START Given information

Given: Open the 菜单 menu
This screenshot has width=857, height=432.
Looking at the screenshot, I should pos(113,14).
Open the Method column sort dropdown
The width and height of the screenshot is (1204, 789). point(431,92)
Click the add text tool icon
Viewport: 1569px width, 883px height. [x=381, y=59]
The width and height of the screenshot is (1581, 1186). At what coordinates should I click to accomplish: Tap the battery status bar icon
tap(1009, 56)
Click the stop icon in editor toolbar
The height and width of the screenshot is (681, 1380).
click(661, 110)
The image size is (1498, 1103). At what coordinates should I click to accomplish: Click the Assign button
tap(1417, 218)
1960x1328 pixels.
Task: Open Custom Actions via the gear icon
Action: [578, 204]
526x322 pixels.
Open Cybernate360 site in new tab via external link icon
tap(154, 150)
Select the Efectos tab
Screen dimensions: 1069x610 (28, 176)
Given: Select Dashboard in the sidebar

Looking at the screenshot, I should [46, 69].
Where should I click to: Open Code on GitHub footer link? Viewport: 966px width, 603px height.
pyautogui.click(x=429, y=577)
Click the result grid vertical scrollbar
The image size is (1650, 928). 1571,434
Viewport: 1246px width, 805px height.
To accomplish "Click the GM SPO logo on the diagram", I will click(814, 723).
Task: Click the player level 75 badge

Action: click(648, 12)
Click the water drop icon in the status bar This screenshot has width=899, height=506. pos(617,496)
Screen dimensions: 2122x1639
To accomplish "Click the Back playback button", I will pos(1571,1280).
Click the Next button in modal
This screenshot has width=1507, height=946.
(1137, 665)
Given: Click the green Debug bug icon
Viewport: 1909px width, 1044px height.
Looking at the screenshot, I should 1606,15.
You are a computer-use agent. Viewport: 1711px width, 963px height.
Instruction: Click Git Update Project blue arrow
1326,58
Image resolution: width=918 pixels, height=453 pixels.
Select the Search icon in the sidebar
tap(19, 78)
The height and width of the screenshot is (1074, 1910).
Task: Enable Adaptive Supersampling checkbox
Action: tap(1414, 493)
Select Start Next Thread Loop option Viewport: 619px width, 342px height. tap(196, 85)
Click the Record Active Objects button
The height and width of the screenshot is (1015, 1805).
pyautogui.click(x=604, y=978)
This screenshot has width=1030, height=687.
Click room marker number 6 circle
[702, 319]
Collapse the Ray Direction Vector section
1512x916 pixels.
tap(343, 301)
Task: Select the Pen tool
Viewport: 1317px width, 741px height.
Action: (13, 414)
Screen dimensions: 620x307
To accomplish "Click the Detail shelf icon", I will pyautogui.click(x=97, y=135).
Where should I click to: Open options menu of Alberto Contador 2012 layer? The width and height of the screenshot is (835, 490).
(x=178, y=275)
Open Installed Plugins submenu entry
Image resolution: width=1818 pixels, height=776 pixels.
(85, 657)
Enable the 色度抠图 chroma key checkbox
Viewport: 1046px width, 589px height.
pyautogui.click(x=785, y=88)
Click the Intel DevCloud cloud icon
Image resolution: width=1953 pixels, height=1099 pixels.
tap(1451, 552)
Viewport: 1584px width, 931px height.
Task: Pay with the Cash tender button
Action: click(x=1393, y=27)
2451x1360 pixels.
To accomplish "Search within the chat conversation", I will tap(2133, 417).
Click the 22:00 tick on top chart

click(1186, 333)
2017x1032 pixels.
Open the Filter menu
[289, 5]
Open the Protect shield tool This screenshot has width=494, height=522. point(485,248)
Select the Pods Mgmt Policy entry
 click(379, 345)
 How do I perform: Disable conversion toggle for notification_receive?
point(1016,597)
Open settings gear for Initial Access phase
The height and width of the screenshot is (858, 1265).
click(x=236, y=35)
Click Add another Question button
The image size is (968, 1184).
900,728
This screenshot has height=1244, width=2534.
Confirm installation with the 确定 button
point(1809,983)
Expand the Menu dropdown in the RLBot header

END Given information

## What is expected
Line by line, transcribe all of the records exactly.

## Response for this exercise
Given: Open the 菜单 menu
This screenshot has width=857, height=432.
Looking at the screenshot, I should pos(113,14).
Open the Method column sort dropdown
The width and height of the screenshot is (1204, 789). point(431,92)
Click the add text tool icon
Viewport: 1569px width, 883px height. [x=381, y=59]
The width and height of the screenshot is (1581, 1186). At what coordinates should I click to accomplish: Tap the battery status bar icon
tap(1009, 56)
Click the stop icon in editor toolbar
The height and width of the screenshot is (681, 1380).
click(661, 110)
The image size is (1498, 1103). At what coordinates should I click to accomplish: Click the Assign button
tap(1417, 218)
1960x1328 pixels.
Task: Open Custom Actions via the gear icon
Action: [578, 204]
526x322 pixels.
Open Cybernate360 site in new tab via external link icon
tap(154, 150)
Select the Efectos tab
Screen dimensions: 1069x610 (28, 176)
Given: Select Dashboard in the sidebar

Looking at the screenshot, I should [46, 69].
Where should I click to: Open Code on GitHub footer link? Viewport: 966px width, 603px height.
pyautogui.click(x=429, y=577)
Click the result grid vertical scrollbar
The image size is (1650, 928). 1571,434
Viewport: 1246px width, 805px height.
To accomplish "Click the GM SPO logo on the diagram", I will click(814, 723).
Task: Click the player level 75 badge

Action: click(648, 12)
Click the water drop icon in the status bar This screenshot has width=899, height=506. pos(617,496)
Screen dimensions: 2122x1639
To accomplish "Click the Back playback button", I will pos(1571,1280).
Click the Next button in modal
This screenshot has width=1507, height=946.
(1137, 665)
Given: Click the green Debug bug icon
Viewport: 1909px width, 1044px height.
Looking at the screenshot, I should 1606,15.
You are a computer-use agent. Viewport: 1711px width, 963px height.
Instruction: Click Git Update Project blue arrow
1326,58
Image resolution: width=918 pixels, height=453 pixels.
Select the Search icon in the sidebar
tap(19, 78)
The height and width of the screenshot is (1074, 1910).
Task: Enable Adaptive Supersampling checkbox
Action: tap(1414, 493)
Select Start Next Thread Loop option Viewport: 619px width, 342px height. tap(196, 85)
Click the Record Active Objects button
The height and width of the screenshot is (1015, 1805).
pyautogui.click(x=604, y=978)
This screenshot has width=1030, height=687.
Click room marker number 6 circle
[702, 319]
Collapse the Ray Direction Vector section
1512x916 pixels.
tap(343, 301)
Task: Select the Pen tool
Viewport: 1317px width, 741px height.
Action: (13, 414)
Screen dimensions: 620x307
To accomplish "Click the Detail shelf icon", I will pyautogui.click(x=97, y=135).
Where should I click to: Open options menu of Alberto Contador 2012 layer? The width and height of the screenshot is (835, 490).
(x=178, y=275)
Open Installed Plugins submenu entry
Image resolution: width=1818 pixels, height=776 pixels.
(85, 657)
Enable the 色度抠图 chroma key checkbox
Viewport: 1046px width, 589px height.
pyautogui.click(x=785, y=88)
Click the Intel DevCloud cloud icon
Image resolution: width=1953 pixels, height=1099 pixels.
tap(1451, 552)
Viewport: 1584px width, 931px height.
Task: Pay with the Cash tender button
Action: click(x=1393, y=27)
2451x1360 pixels.
To accomplish "Search within the chat conversation", I will tap(2133, 417).
Click the 22:00 tick on top chart

click(1186, 333)
2017x1032 pixels.
Open the Filter menu
[289, 5]
Open the Protect shield tool This screenshot has width=494, height=522. point(485,248)
Select the Pods Mgmt Policy entry
 click(379, 345)
 How do I perform: Disable conversion toggle for notification_receive?
point(1016,597)
Open settings gear for Initial Access phase
The height and width of the screenshot is (858, 1265).
click(x=236, y=35)
Click Add another Question button
The image size is (968, 1184).
900,728
This screenshot has height=1244, width=2534.
Confirm installation with the 确定 button
point(1809,983)
Expand the Menu dropdown in the RLBot header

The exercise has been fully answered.